In the last few days, Elizabeth Evatt, the first Chief Justice of the Family Court of Australia, has shared her views on the decision by this government to combine the Federal Circuit Court and the Family Court into one. In a Sydney Morning Herald interview, she describes it as a 'personal disappointment' and points out:
When we set it up the Family Court was provided with internal counseling and mediation services. It was meant to be a place where you would get your issues resolved without having to resort to litigation but all those services have been reduced and, as they say, privatised.
She is absolutely right that many of the things that really were pivotal to this being a huge reform of the Whitlam government have been weakened in recent years. There is no doubt that there are problems and things need to change.
The Family Court system is a source of pain to many of my constituents. The main complaints are the long time it takes to have matters dealt with and the huge cost involved in resolving child custody issues. It can take years, not months—years when people are in limbo before they get a resolution. I've seen dads in pain at the prolonged separation from their children. I've seen mothers in agony at this limbo in their lives. I've seen grandparents torn by the loss of contact or upheaval in their grandchildren's lives. The mental toll it's taking is unacceptable. At the heart of it all, while I don't personally get to see it because they don't walk into my office or email me or stop me in the street, I know there are children whose futures are being changed by the long delays and tortuous process that their parents go through. I'm concerned about the dangers of doing things that will make the current situation worse.

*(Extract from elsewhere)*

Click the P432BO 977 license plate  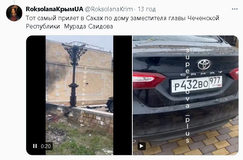point(197,84)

These bills, taken as a whole, represent the most significant changes proposed in the family law courts since they were created in 1975 by the Whitlam government. Basically, the Federal Circuit Court and the Family Court become a single structure under the one umbrella, with a single chief justice and deputy chief justice, and a single set of rules. While they now have separate divisions and, we understand, will carry on the same roles they have now within this umbrella structure, the Attorney-General has expressed an intention not to appoint new judges to the division handling Family Court matters. That amounts to a gradual abolition of the Family Court over time. The appeals division of the Family Court would also be abolished and transferred to the Federal Court. These are not minor changes. Let's be clear about this: this is abolishing the Family Court, a legacy of the Whitlam government, without even bothering to speak with the families who are currently in the system. Any changes really should require wide consultation because getting this wrong impacts so profoundly on so many lives.
I do want to make it absolutely clear: I believe there are serious problems with the Family Court system. In May 2017, the then Chief Justice Diana Bryant said that the court was letting families down because of huge backlogs and lack of resources. At that time she said that, while overall delays were 17 months from filing to hearing, some people were having to wait three years to get their case heard. She also said the court was so underresourced that it had no ability to provide post-order checks on whether family orders were even being complied with. The reality is that much of the backlog is due to inadequate funding of the court system, inadequate funding for legal assistance services and the failure of the former Attorney-General, George Brandis, to appoint replacement judges as Family Court judges retired.
If the changes being proposed were part of a well-researched, well-examined process, I might not stand here with the concerns that I have. I am well aware that at the moment the Federal Circuit Court handles the majority of family law cases, but the most complicated and difficult cases are reserved for the Family Court, and it has specialist judges with appropriate experience to hear those cases.
The only evidence the government has provided that their changes will work is the report it commissioned PwC to do, which involved six weeks of what's known as 'desktop research' and consultation with senior stakeholders.
Let's be clear what 'desktop research', the management consultant jargon, is. It means you literally sit at your desk, you review data, you review information and you draw conclusions. It has a place, but not in a system like this. There was no requirement for these people even to walk into a court—let alone to sit through the intricacies of cases—to consult with families in the processes or to consult with the lawyers working on those cases. They haven't spoken with registrars, legal assistance services, the peak bodies of the professions involved or the organisations that advocate for victims of family violence, nor have they spoken to a wide range of judges themselves. I think this is really the Achilles heel of the plan: the lack of consultation with the people who are experiencing the current delays and challenges of the Family Court system.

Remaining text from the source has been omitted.